ぶわり、と羞恥心が襲ってきて頬が熱くなる。膝の上に置かれた拳が僅かに震えるのと当時に、キュ、と唇を噛み締めた。
「ケーキ、好きなんちゃうんですか」
「え?」不意に投げられた言葉に思わず間抜けな声を出し、自然と顔が上がる。
「ケーキ出された時、一瞬嬉しそうな顔しとったのに直ぐにソワソワ落ち着きないようになって、俯くし」
「あ、わ、私そんなに挙動不審だった…?」
「まぁ、そっすね」
「ご、ごめん」
「別に謝られる事ちゃうんでええですけど」
頬杖をついていた財前くんはそう言葉を紡いだ後、目の前に置かれていた白玉ぜんざいに視線をやり、手を合わせた。
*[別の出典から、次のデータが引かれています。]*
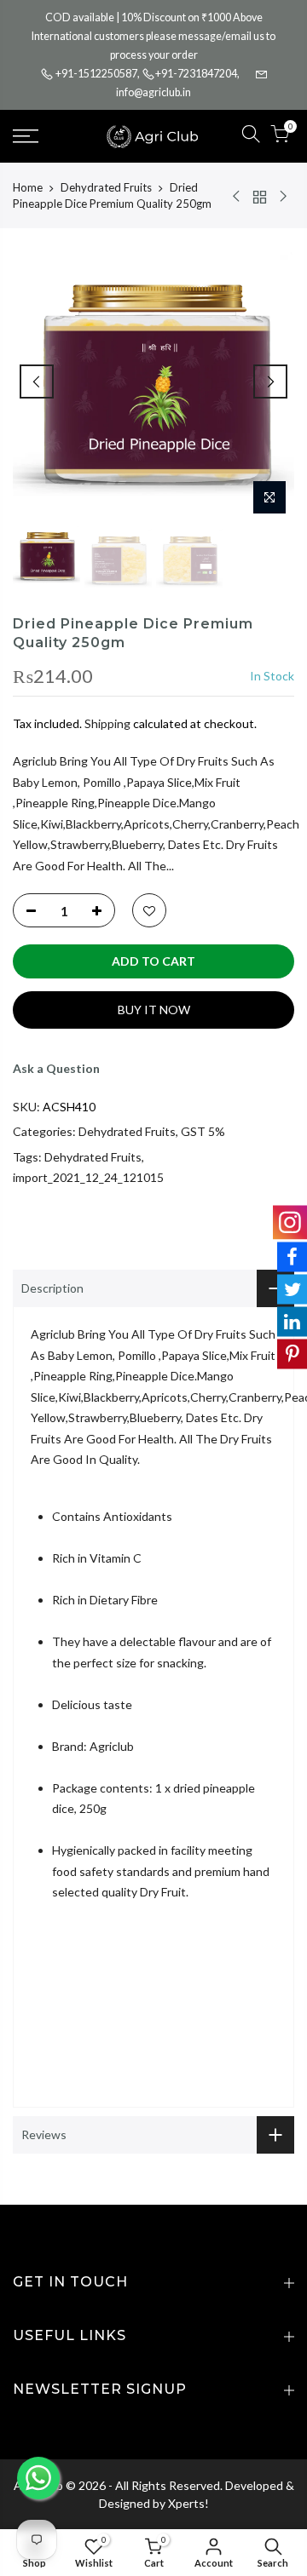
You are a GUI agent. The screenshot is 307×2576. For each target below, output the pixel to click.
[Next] (270, 381)
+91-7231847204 (196, 73)
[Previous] (37, 381)
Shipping (107, 723)
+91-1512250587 (96, 73)
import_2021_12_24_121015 (88, 1177)
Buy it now (154, 1009)
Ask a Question (56, 1068)
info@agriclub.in (153, 92)
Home (28, 187)
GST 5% (203, 1131)
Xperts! (188, 2503)
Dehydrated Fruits (106, 187)
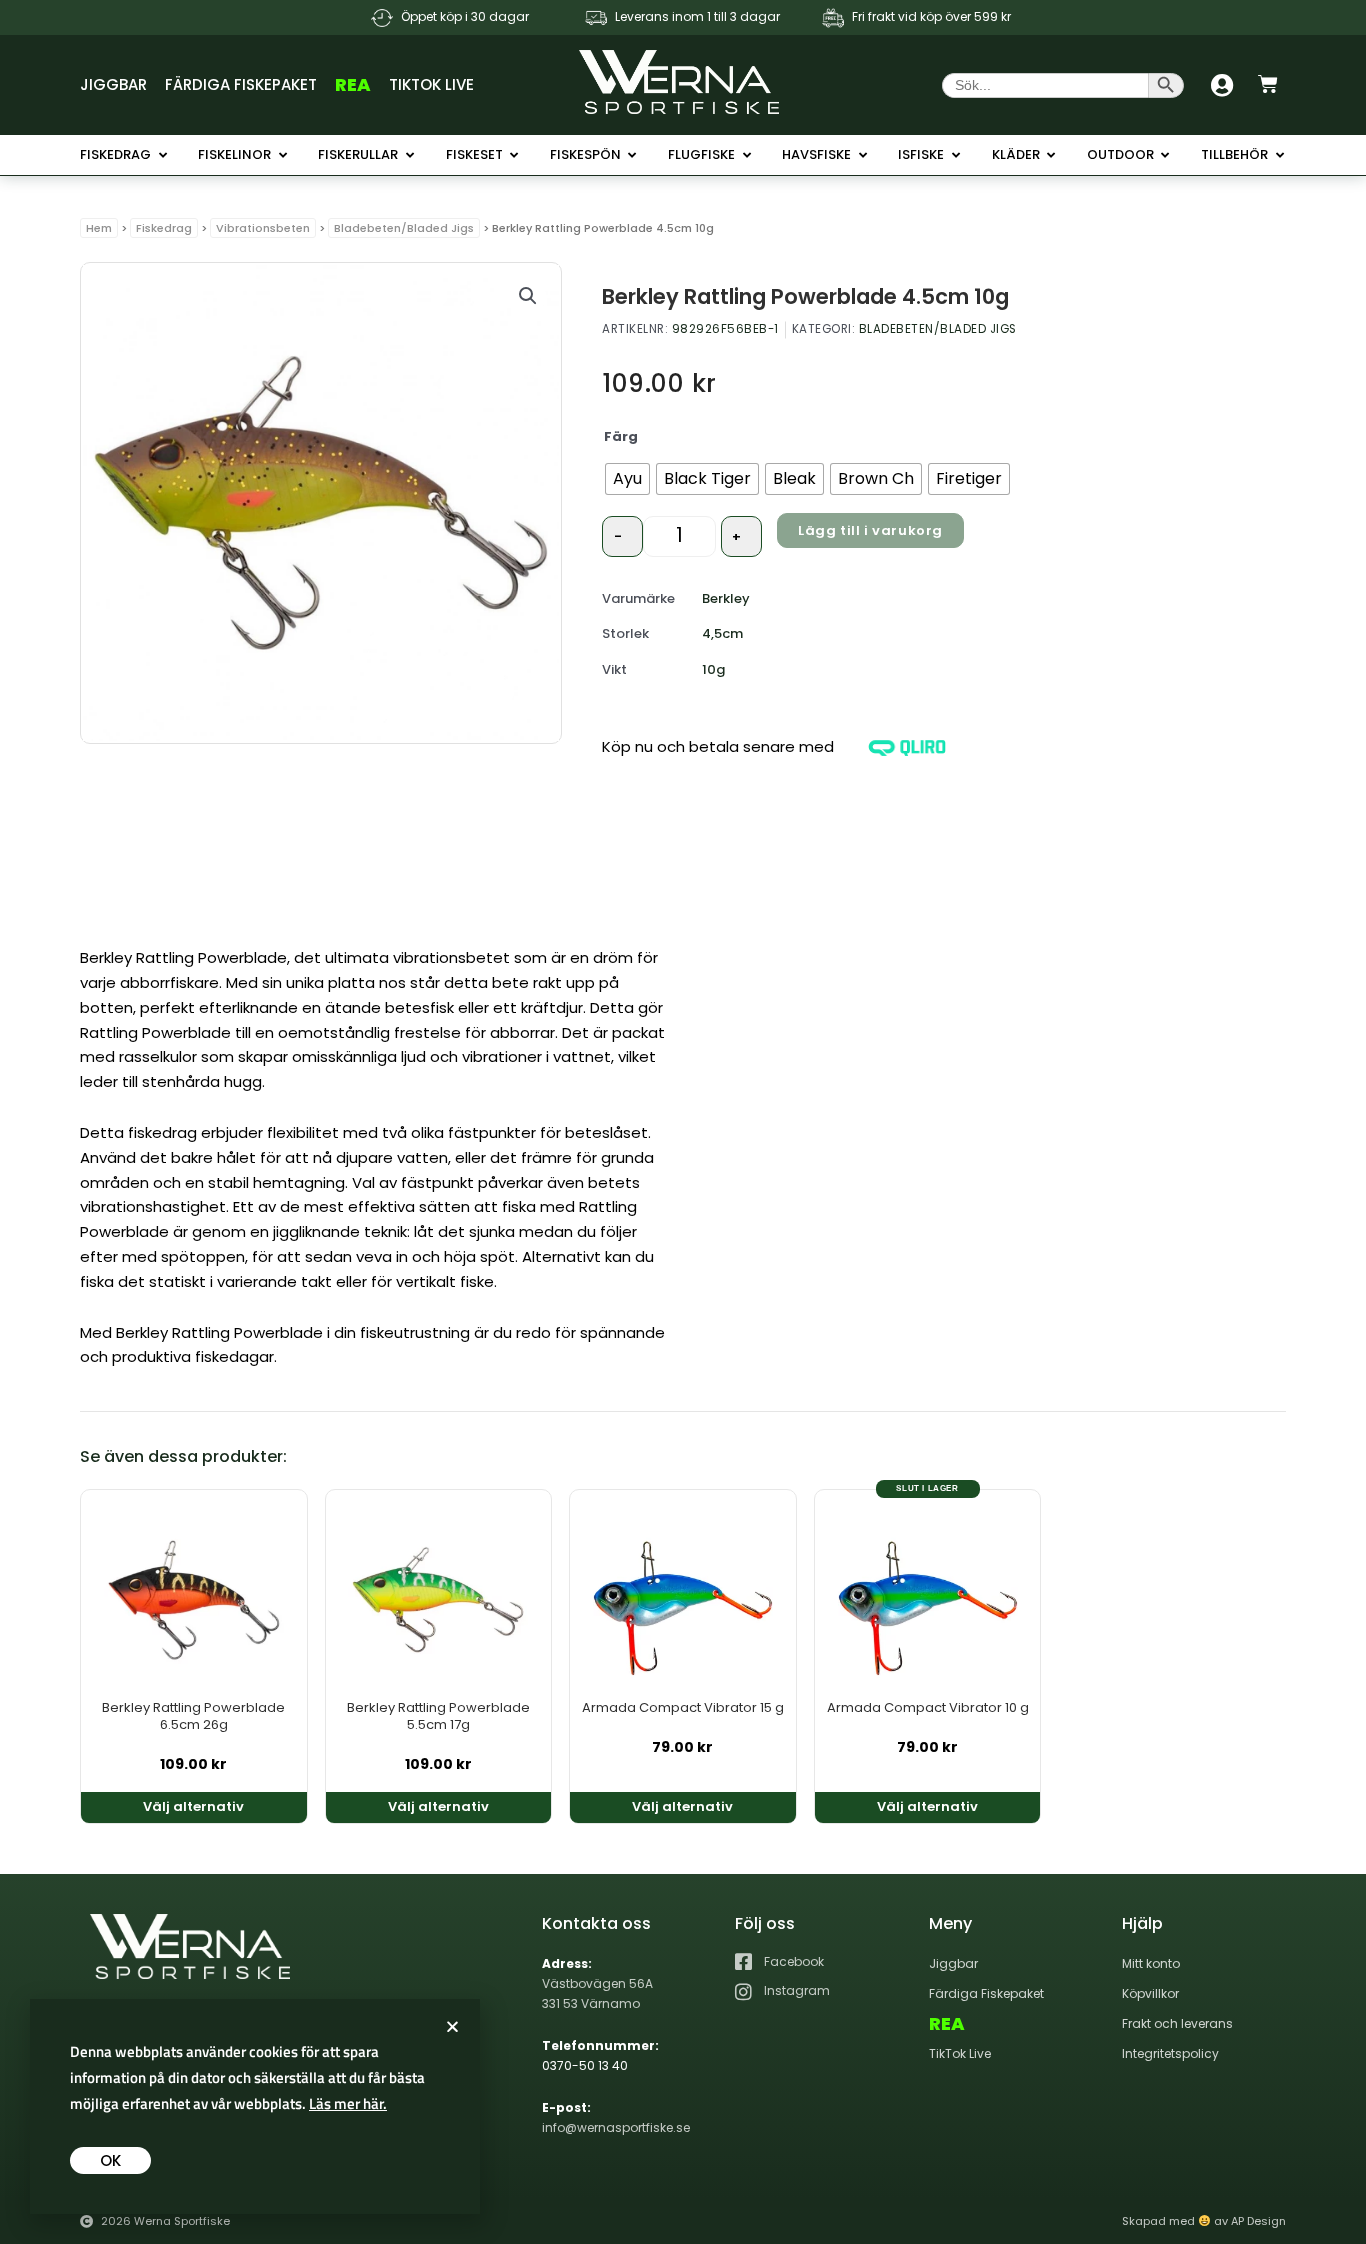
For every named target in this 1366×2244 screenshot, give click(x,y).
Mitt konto (1151, 1963)
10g (713, 669)
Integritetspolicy (1170, 2053)
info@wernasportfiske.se (616, 2127)
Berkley (726, 598)
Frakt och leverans (1177, 2023)
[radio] (627, 479)
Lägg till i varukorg (870, 530)
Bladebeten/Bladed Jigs (404, 228)
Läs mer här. (348, 2103)
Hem (99, 228)
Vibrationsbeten (263, 228)
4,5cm (722, 633)
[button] (528, 296)
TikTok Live (431, 84)
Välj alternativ (193, 1806)
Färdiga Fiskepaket (241, 84)
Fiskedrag (164, 228)
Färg (621, 436)
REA (353, 84)
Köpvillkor (1150, 1993)
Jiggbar (113, 84)
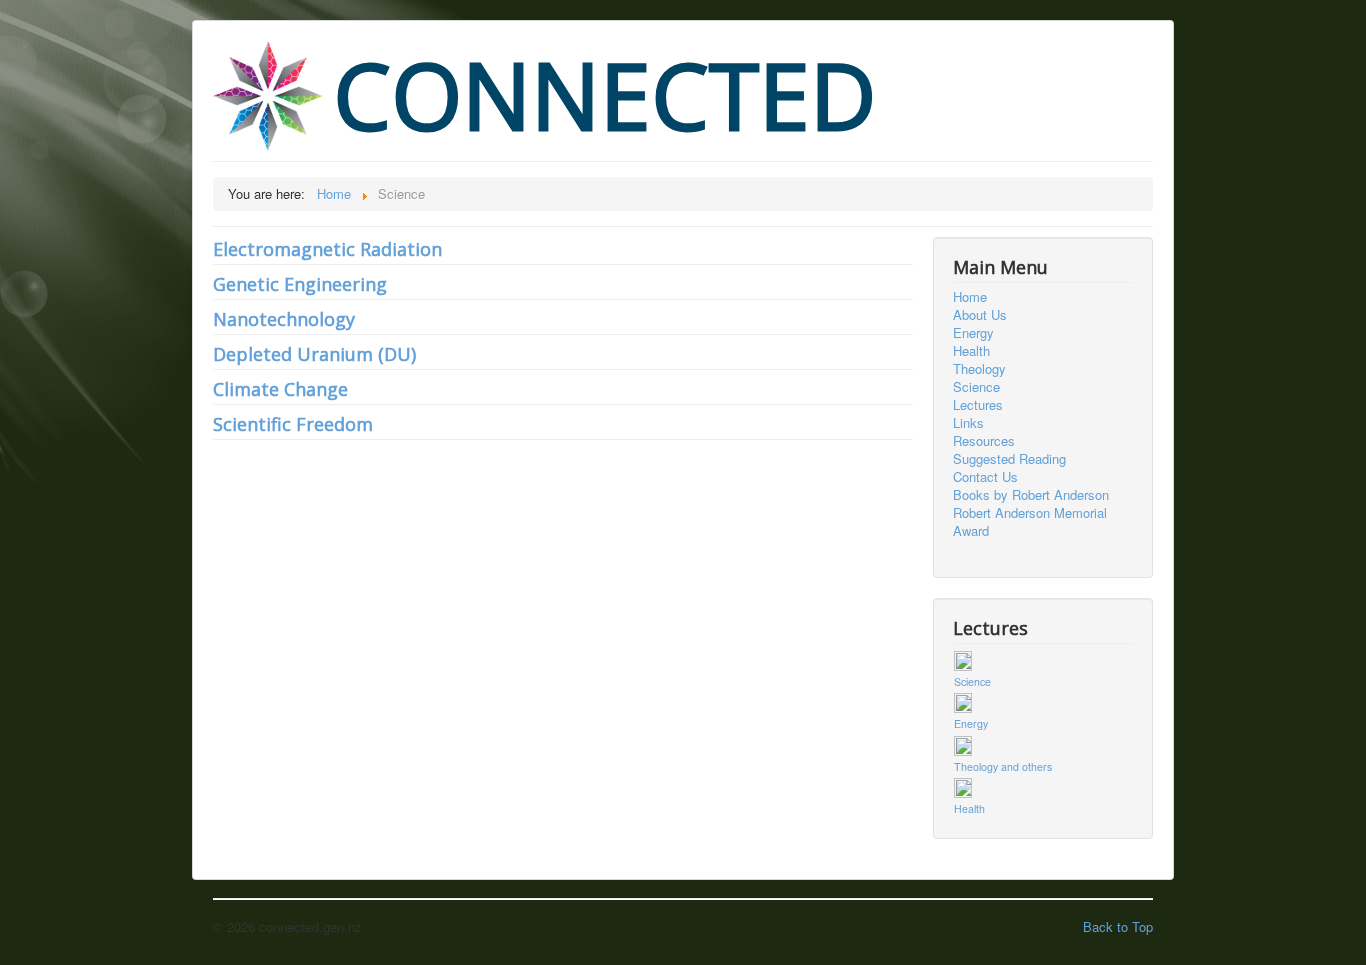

「ゴチになります」と呟いてから木製のスプーンで白玉を掬い口に運んでいく。
そんな様を、ただぼんやりと眺めながら、
ーー財前くん、些細な表情の変化を見てたのか……。
と、理解した。不釣り合いな場所に居る私。きっと彼もそう思っているに違いない。勝手にそう決めつけて、勝手に恥ずかしくなってーー。
「…私、馬鹿みたい」
「は?なんすか、突然」ぽつりと呟いた名前の呟きに、訝しげな表情をうかべる財前。
「なんか、周りの目を気にしすぎだな、って思って。……私も、自分に自信を持ちたいな。遥、みたいに」
ポツリ。呟いた言葉に、自分自身で苛立ちを覚えた。
遥のように、自信満々に、胸を張って生きてみたい。そう思うのに、名前は彼女を嫌悪している部分もある。
憧れと、嫌悪。
それが、名前が遥に向けている感情だ。
「あの人みたいになりたい、とか。それ、ほんまに思うてます?」
「え、な、なんで?思ってるよ、勿論」
鋭く言われた言葉に、ギクリと体が跳ねる。自分の心の中を見透かされたようで、怖くなった名前は自然と視線が下がっていく。
そんな名前に、財前はあからさまな溜め息を吐いた。